§ **WHAT YOU ARE ASKED TO DO**: Render the lines below as a JSON list of strings, one string per line and blank lines omitted, starting at the first line and ending with the line that contains "Image resolution: width=109".

§ **PROVIDED DATA**:
= = = = = = =

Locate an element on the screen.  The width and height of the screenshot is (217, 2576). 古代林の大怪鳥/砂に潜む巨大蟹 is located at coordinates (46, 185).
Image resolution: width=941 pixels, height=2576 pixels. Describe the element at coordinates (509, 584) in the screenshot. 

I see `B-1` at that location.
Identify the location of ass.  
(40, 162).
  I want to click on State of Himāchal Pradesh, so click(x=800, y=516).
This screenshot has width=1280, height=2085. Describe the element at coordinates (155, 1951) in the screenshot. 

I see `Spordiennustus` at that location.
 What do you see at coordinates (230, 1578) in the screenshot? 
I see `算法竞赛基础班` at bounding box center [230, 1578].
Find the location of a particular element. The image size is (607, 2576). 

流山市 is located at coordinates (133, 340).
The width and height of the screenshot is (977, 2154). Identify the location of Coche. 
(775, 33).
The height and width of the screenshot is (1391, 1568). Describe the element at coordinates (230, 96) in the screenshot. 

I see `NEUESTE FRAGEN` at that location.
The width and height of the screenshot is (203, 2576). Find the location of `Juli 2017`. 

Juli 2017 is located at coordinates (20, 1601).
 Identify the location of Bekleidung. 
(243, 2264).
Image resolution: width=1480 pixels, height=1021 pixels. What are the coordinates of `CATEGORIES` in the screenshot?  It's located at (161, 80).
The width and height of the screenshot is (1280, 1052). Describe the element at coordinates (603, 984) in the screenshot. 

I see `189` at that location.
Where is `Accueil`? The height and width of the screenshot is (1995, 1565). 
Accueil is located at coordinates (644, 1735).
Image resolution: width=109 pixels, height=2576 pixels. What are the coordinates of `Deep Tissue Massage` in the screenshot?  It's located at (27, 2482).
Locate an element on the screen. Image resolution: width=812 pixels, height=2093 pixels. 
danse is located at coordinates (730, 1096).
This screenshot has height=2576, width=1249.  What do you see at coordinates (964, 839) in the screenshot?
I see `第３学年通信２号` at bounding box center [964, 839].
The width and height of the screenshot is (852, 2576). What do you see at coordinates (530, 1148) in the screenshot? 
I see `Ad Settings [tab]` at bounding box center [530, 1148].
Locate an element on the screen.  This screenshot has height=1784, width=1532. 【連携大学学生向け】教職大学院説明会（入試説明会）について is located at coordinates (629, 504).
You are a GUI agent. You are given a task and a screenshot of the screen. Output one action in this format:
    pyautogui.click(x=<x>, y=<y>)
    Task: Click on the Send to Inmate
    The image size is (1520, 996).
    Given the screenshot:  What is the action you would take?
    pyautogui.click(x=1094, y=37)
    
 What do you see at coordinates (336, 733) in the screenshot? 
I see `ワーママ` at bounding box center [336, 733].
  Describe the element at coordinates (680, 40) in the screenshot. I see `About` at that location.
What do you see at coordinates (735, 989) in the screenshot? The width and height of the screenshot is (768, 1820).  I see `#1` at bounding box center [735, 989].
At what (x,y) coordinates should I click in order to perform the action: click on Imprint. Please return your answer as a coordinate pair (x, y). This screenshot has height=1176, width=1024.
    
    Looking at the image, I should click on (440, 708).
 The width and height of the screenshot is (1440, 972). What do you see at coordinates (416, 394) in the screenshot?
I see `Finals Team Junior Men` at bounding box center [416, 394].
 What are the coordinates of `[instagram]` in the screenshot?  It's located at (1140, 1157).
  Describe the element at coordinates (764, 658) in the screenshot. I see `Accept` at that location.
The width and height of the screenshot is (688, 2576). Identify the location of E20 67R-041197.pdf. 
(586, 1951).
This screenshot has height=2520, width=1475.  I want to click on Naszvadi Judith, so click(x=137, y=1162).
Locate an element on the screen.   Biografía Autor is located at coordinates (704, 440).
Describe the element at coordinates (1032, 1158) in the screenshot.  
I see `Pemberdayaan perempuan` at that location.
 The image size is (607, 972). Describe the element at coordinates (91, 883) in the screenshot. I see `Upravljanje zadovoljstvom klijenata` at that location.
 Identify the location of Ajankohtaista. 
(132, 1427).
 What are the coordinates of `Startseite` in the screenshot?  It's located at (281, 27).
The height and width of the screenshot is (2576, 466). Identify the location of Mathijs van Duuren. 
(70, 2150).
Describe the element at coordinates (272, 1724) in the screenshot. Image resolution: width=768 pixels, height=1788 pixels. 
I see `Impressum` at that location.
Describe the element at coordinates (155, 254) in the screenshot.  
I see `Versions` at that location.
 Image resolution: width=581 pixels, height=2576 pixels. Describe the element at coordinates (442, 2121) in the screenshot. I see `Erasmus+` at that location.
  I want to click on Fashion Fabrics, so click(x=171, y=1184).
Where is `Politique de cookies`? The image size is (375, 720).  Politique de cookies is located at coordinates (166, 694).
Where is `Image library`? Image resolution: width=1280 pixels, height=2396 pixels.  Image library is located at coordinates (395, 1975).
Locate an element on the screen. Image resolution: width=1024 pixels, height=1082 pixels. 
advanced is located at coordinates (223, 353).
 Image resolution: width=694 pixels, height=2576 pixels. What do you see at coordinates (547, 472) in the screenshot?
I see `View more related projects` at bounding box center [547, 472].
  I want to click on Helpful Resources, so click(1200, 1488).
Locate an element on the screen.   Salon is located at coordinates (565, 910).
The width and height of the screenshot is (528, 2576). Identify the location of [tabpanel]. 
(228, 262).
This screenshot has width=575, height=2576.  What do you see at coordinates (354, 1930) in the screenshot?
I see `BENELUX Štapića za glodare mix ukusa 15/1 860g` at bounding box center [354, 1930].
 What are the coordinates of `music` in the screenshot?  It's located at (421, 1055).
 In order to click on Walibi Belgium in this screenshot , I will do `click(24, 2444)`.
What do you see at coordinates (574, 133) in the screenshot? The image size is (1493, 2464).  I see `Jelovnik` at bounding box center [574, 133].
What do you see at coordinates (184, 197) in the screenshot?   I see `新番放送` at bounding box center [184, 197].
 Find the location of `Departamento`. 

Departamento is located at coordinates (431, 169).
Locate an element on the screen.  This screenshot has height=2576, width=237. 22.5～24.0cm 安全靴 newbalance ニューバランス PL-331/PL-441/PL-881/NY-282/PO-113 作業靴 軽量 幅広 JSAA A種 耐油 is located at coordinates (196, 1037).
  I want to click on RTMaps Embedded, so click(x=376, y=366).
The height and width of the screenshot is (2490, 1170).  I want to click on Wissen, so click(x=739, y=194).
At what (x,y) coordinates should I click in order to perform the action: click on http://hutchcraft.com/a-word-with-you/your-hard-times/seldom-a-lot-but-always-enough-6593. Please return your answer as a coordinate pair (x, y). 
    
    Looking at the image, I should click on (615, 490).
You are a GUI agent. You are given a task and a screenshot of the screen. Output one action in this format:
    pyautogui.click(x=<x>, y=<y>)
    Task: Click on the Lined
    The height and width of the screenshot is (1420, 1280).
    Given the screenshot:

= = = = = = =

§ **RIGHT ANSWER**:
[
  "Locate an element on the screen.  The width and height of the screenshot is (217, 2576). 古代林の大怪鳥/砂に潜む巨大蟹 is located at coordinates (46, 185).",
  "Image resolution: width=941 pixels, height=2576 pixels. Describe the element at coordinates (509, 584) in the screenshot. ",
  "I see `B-1` at that location.",
  "Identify the location of ass.  ",
  "(40, 162).",
  "  I want to click on State of Himāchal Pradesh, so click(x=800, y=516).",
  "This screenshot has width=1280, height=2085. Describe the element at coordinates (155, 1951) in the screenshot. ",
  "I see `Spordiennustus` at that location.",
  " What do you see at coordinates (230, 1578) in the screenshot? ",
  "I see `算法竞赛基础班` at bounding box center [230, 1578].",
  "Find the location of a particular element. The image size is (607, 2576). ",
  "流山市 is located at coordinates (133, 340).",
  "The width and height of the screenshot is (977, 2154). Identify the location of Coche. ",
  "(775, 33).",
  "The height and width of the screenshot is (1391, 1568). Describe the element at coordinates (230, 96) in the screenshot. ",
  "I see `NEUESTE FRAGEN` at that location.",
  "The width and height of the screenshot is (203, 2576). Find the location of `Juli 2017`. ",
  "Juli 2017 is located at coordinates (20, 1601).",
  " Identify the location of Bekleidung. ",
  "(243, 2264).",
  "Image resolution: width=1480 pixels, height=1021 pixels. What are the coordinates of `CATEGORIES` in the screenshot?  It's located at (161, 80).",
  "The width and height of the screenshot is (1280, 1052). Describe the element at coordinates (603, 984) in the screenshot. ",
  "I see `189` at that location.",
  "Where is `Accueil`? The height and width of the screenshot is (1995, 1565). ",
  "Accueil is located at coordinates (644, 1735).",
  "Image resolution: width=109 pixels, height=2576 pixels. What are the coordinates of `Deep Tissue Massage` in the screenshot?  It's located at (27, 2482)."
]